**** EXCERPT PROVIDED

I wasn't sure I was going to blog today. Rachel got almost fifty comments after writing a dozen words yesterday and Tom Stephenson started writing about toilets and bras all of a sudden, so I was at a bit of a loss of what to share. Not a great deal has indeed happened. The Prof is away again so I am having a sneaky cinema trip later to see Eye In The Sky as a treat, but "inspiration" did eventually strike as I flicked through the blog Cafe Muscato and saw a photo of the Russian society darling the Baroness Von Budberg-Bonningshausen.
That slightly breathless haughty expression. That imperious " suffer no fools" icy stare. That lived in face, moulded by gin and cigs .
I was in fact, looking at my mother in the latter part of her life
My mother resented this control bitterly, and fought every rule with the tenacity of a St Trinian Schoolgirl.
( I must note here that one of her biggest allies in the home was the cook, a woman that would often bend the rules to wheel my mother outside where she could puff away at her full tars under a spotty umbrella....strangely that cook eventually came to live in Trelawnyd and is now our Flower Show cookery judge!)

********

__GOAL OF THE EXERCISE__.
Answer these from the blog post about the writer's mother:
(a) What film does the writer plan to see on the cinema trip?
(b) Whose photograph on the blog Cafe Muscato caught the writer's attention?
(c) What role does the former cook now hold in Trelawnyd?
The lines that come next are not required for this work.

**** DATA SHOWN

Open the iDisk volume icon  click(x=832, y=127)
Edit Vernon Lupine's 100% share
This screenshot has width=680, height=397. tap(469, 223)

********

__WRITTEN RESPONSE__.
(a) Eye In The Sky
(b) The Russian society darling the Baroness Von Budberg-Bonningshausen
(c) Flower Show cookery judge